Although the current case surge is “cause for concern,” Clarida also said the economy has proved more resilient in adapting to the pandemic than many inside and outside the Fed had expected -- thanks in part to monetary and fiscal support.
The economy has hit a soft patch as infections have risen. Nonfarm payrolls decreased by 140,000 in December, the first decline in eight months, as soaring cases exacted a bigger toll on jobs, particularly at restaurants.
Clarida called the jobs report “disappointing,” although he suggested that the labor market was not as weak as the headline number indicated and that the softness was unlikely to last long.
Retail, professional and business services, construction and manufacturing all posted solid job gains in December even as payrolls at restaurants and bars plunged.
Clarida brushed aside worries the the recent rise in long-term interest rates would undermine the Fed’s efforts to return the economy to maximum employment and lift inflation to the central bank’s objective.
U.S. 10-year Treasury yields climbed above 1% Wednesday for the first time since March and have stayed above that threshold since then.
Clarida said he’s “not concerned with a 10-year Treasury yield a touch above 1%.” If yields rise on increased optimism about the economy, “that is not something that troubles me,” he added.
He saw no need for the Fed to adjust asset purchases to keep yields down by buying more longer-dated securities.
“I myself would have no inclination or think there’s any need to think in the near term about adjusting the duration of the maturity of our purchases,” he said.
Clarida also played down concern that the Fed’s ultra-easy monetary policy was setting the stage for an outbreak of unwanted inflation or a bubble in financial markets.

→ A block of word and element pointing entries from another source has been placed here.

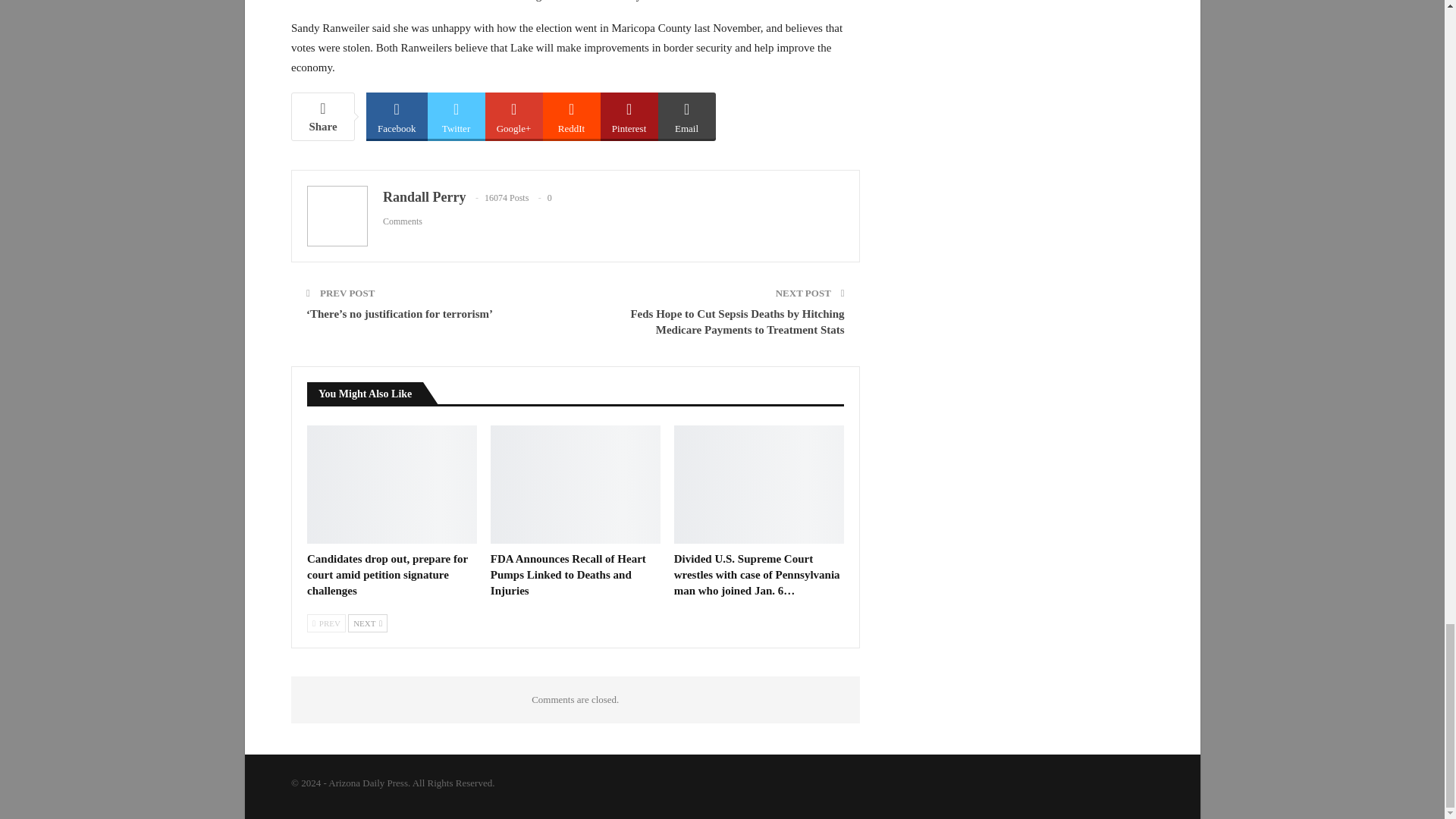
Previous (326, 623)
ReddIt (571, 115)
Twitter (456, 115)
Randall Perry (423, 196)
Facebook (397, 115)
Next (367, 623)
Given the description of an element on the screen output the (x, y) to click on. 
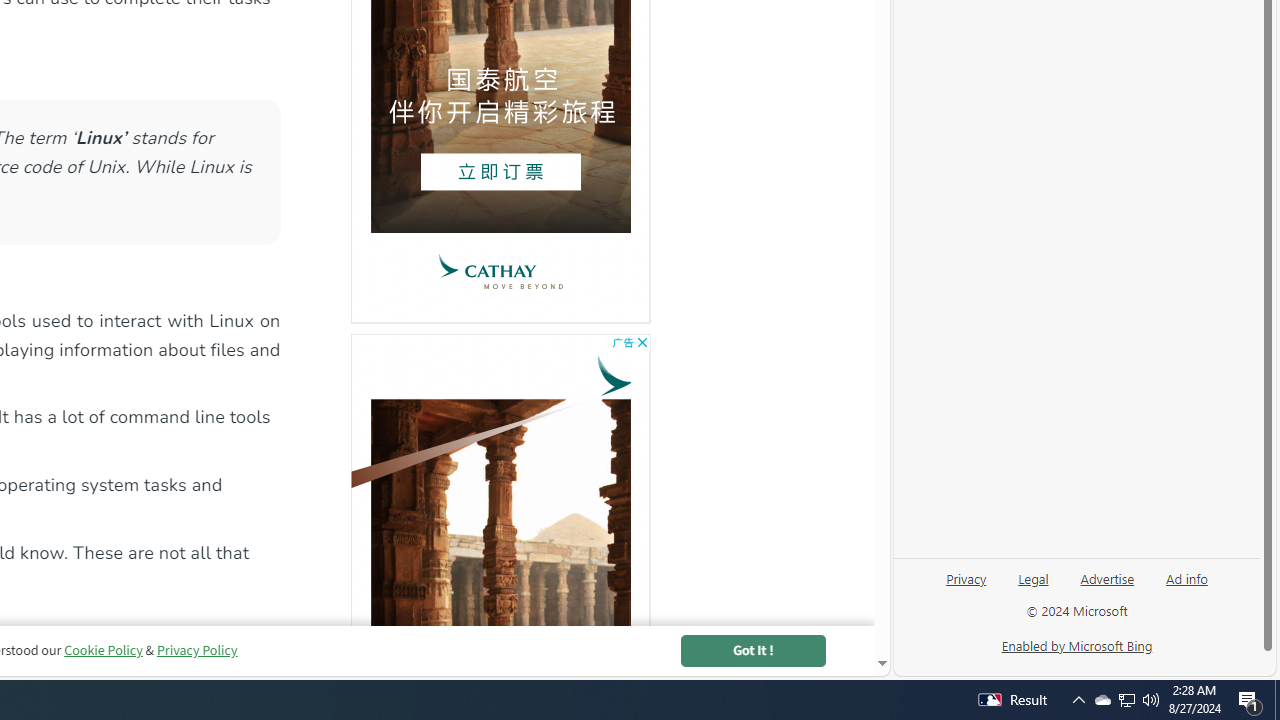
Privacy Policy (197, 650)
Legal (1033, 586)
Ad info (1186, 586)
Ad info (1187, 577)
Cookie Policy (103, 650)
Legal (1033, 577)
AutomationID: cbb (641, 341)
Got It ! (752, 650)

While inflation will rise in the coming months, much of that will prove temporary and it will still finish the year below the Fed’s target, he said.
As for the elevated stock market, Clarida said it is reflecting a variety of factors, including low interest rates and expectations of faster economic growth as more people are vaccinated.
“It’s not something that sitting here today is a particular concern,” he said of a potential equity market bubble.
Stock prices have surged to record levels this week even as virus infections have risen and mobs stormed Congress seeking to overturn President Donald Trump’s November defeat.
Clarida was also relaxed about the dollar’s decline in recent months.
“What you basically see with broad measures of the dollar is that its level now is just a bit below its average level over the last five years,” he said in response to a question. ”Broadly speaking, the dollar is more or less in a range that it’s been in for the last five years and it’s not something that causes me any concern right now.”